TASK ITEM
Scan the following material for the string "agent" and copy each line in which it appears.

------

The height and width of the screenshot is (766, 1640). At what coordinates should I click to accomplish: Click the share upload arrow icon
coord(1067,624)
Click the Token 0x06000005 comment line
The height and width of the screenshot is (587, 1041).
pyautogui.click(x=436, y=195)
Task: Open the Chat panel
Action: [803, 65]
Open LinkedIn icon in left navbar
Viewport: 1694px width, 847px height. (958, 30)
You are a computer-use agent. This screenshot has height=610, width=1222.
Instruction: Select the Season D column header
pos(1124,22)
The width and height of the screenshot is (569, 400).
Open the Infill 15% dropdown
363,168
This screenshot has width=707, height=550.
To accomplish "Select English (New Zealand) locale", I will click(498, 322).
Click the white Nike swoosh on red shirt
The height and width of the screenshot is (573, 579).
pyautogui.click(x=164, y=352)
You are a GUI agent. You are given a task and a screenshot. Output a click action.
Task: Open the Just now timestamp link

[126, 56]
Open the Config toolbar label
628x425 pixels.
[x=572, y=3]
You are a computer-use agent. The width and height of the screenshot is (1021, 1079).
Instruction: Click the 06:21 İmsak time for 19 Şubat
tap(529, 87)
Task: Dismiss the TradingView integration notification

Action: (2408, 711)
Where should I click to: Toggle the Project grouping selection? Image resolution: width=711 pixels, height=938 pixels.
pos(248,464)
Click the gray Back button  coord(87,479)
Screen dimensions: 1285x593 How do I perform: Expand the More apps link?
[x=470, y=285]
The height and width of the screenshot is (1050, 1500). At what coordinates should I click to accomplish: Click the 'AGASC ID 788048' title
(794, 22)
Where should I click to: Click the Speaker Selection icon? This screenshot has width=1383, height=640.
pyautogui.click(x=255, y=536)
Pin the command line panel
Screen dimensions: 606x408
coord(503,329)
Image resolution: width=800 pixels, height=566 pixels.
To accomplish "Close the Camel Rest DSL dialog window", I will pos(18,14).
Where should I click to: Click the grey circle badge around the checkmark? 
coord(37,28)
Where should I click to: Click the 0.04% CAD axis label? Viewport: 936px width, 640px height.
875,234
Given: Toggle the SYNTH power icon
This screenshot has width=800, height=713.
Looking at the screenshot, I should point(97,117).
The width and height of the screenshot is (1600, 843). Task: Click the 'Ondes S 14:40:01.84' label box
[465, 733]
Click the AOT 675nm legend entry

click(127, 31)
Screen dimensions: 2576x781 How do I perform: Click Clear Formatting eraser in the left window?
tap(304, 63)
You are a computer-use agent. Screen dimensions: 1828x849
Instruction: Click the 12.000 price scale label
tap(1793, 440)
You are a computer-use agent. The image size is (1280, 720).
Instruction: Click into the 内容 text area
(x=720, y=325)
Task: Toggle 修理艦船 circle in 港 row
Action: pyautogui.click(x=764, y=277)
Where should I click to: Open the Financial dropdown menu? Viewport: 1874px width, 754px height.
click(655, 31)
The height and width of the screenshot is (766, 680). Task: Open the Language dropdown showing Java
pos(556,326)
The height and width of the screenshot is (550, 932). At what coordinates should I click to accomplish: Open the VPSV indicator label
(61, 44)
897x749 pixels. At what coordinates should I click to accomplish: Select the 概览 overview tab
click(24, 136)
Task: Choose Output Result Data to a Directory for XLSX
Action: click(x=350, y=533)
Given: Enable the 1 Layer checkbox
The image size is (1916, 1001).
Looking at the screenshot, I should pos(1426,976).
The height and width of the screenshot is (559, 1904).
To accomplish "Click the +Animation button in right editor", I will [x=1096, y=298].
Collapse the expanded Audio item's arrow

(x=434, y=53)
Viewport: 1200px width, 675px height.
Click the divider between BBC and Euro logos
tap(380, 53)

------

YOUR SOLUTION
You are a computer-use agent. This screenshot has height=610, width=1222.
You are a GUI agent. You are given a task and a screenshot. Output a click action.
You are a computer-use agent. The width and height of the screenshot is (1021, 1079).
You are a computer-use agent. Screen dimensions: 1828x849
You are a computer-use agent. The image size is (1280, 720).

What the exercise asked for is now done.